[Word and item position data]
[start]

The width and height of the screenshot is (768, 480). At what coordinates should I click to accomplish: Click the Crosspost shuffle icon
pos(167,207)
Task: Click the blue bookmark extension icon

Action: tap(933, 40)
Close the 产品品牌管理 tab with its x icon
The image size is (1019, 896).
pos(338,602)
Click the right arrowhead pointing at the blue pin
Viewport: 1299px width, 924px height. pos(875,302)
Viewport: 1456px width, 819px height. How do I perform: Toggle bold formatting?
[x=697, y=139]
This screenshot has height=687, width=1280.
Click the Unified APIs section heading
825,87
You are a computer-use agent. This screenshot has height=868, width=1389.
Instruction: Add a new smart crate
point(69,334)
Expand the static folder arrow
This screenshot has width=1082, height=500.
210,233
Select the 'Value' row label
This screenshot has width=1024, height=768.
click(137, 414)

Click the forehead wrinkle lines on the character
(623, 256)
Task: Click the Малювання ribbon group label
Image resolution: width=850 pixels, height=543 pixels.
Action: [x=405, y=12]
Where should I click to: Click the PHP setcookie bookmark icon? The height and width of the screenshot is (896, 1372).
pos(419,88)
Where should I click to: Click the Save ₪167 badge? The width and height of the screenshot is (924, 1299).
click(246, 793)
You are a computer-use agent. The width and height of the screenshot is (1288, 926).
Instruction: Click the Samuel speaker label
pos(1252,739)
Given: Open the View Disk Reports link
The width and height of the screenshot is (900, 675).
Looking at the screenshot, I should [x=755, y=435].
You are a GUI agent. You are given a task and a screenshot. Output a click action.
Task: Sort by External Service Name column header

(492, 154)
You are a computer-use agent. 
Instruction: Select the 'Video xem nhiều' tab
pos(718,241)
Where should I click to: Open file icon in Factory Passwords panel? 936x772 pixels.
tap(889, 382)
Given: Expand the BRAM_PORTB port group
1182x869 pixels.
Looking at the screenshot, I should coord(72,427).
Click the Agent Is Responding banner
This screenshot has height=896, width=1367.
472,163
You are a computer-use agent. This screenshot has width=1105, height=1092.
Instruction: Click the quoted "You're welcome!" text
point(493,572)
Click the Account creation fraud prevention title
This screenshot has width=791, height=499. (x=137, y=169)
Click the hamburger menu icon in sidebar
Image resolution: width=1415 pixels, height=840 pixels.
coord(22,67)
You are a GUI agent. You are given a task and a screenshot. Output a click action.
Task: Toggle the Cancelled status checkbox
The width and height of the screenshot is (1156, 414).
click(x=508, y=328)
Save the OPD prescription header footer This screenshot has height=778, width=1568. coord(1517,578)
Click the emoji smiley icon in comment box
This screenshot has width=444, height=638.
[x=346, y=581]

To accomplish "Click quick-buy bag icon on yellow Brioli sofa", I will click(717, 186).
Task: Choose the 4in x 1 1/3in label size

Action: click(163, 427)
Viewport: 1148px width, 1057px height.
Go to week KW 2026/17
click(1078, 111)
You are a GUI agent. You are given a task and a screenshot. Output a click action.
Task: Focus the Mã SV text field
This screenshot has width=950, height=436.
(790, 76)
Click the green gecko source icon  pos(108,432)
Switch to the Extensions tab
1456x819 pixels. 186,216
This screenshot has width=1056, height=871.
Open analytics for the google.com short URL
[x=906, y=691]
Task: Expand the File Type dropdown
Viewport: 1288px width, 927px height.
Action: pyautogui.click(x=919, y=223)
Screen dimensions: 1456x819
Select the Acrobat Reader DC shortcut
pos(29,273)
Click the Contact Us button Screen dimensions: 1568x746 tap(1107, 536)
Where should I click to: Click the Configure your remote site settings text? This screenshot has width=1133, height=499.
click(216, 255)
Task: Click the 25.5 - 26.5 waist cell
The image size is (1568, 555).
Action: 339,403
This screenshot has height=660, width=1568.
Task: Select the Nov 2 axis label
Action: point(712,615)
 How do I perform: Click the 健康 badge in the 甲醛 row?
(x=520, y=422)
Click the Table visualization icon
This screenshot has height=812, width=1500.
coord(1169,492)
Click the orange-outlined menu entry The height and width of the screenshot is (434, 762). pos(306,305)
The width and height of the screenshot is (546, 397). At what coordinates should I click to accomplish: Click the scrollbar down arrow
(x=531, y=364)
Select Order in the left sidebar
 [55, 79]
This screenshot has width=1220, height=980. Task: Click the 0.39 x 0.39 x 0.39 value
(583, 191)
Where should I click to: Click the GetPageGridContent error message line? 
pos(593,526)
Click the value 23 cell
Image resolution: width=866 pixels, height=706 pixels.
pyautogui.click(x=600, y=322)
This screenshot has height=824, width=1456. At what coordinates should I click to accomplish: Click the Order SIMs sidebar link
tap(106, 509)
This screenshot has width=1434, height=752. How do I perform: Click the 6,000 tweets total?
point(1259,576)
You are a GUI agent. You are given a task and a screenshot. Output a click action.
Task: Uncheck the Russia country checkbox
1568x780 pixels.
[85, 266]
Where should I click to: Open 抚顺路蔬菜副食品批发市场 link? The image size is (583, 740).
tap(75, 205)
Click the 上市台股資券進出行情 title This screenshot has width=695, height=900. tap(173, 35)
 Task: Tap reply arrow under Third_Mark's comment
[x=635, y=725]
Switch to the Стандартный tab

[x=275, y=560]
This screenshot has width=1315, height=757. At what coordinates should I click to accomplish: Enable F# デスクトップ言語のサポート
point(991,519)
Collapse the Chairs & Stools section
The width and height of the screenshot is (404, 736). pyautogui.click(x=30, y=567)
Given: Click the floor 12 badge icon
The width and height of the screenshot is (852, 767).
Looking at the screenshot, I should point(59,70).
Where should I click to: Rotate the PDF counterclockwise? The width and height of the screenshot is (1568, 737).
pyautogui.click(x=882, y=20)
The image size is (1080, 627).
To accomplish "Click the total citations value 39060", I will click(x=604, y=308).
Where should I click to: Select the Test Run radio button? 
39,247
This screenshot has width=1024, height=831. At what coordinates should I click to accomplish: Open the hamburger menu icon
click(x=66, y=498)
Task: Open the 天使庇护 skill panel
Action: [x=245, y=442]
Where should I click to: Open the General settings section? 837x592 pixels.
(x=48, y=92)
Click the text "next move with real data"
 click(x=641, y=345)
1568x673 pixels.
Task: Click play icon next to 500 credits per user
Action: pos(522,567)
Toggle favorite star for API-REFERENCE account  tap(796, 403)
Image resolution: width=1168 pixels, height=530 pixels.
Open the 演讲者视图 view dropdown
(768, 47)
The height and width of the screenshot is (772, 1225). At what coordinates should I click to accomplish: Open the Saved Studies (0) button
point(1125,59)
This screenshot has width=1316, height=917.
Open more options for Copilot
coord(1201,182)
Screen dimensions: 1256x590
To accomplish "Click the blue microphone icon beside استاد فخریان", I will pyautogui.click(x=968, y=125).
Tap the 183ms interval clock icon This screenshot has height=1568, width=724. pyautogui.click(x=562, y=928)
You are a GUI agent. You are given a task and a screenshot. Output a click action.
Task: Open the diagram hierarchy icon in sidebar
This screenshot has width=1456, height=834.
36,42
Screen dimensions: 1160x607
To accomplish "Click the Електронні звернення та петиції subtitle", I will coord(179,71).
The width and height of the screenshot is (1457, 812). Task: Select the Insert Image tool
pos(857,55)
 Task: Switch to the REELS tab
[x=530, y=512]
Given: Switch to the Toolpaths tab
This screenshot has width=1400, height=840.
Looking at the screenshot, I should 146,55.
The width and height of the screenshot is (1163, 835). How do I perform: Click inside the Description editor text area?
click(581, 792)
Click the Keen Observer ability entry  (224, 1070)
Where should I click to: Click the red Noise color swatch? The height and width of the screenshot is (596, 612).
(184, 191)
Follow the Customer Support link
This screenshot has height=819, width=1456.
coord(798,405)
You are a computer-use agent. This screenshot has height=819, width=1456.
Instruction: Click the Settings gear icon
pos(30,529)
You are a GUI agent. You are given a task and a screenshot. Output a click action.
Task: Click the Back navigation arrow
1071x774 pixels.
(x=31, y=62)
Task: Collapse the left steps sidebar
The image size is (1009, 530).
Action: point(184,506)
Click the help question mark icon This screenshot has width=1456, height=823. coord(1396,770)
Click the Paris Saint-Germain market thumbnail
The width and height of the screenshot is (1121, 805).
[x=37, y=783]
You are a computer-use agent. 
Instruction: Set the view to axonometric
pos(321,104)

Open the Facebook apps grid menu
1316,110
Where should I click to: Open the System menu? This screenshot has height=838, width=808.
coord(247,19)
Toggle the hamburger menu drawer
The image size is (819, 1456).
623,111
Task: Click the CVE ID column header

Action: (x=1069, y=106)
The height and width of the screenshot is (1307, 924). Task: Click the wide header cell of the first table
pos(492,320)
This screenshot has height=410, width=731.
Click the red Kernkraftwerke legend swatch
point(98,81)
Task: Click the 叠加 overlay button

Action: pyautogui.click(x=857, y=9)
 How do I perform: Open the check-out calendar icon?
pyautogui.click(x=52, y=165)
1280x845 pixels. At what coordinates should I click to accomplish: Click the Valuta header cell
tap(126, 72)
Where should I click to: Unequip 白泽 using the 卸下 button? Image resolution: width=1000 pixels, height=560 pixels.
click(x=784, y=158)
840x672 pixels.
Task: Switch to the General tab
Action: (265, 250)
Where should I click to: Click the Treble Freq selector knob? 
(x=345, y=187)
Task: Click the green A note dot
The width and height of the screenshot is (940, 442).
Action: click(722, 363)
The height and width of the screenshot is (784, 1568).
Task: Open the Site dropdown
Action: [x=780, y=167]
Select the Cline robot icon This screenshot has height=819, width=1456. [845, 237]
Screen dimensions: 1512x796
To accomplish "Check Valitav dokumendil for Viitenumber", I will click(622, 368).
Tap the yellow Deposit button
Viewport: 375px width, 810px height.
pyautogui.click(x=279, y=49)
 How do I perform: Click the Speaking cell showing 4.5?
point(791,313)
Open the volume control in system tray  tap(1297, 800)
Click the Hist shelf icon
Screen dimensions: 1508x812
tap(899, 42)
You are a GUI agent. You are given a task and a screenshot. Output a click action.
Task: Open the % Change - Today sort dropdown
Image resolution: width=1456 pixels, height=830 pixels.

[end]

#### Brief:
Return the records exactly, beginning at the line that contains "Open the volume" and continuing through the end of the records.

#### Correct result:
Open the volume control in system tray  tap(1297, 800)
Click the Hist shelf icon
Screen dimensions: 1508x812
tap(899, 42)
You are a GUI agent. You are given a task and a screenshot. Output a click action.
Task: Open the % Change - Today sort dropdown
Image resolution: width=1456 pixels, height=830 pixels.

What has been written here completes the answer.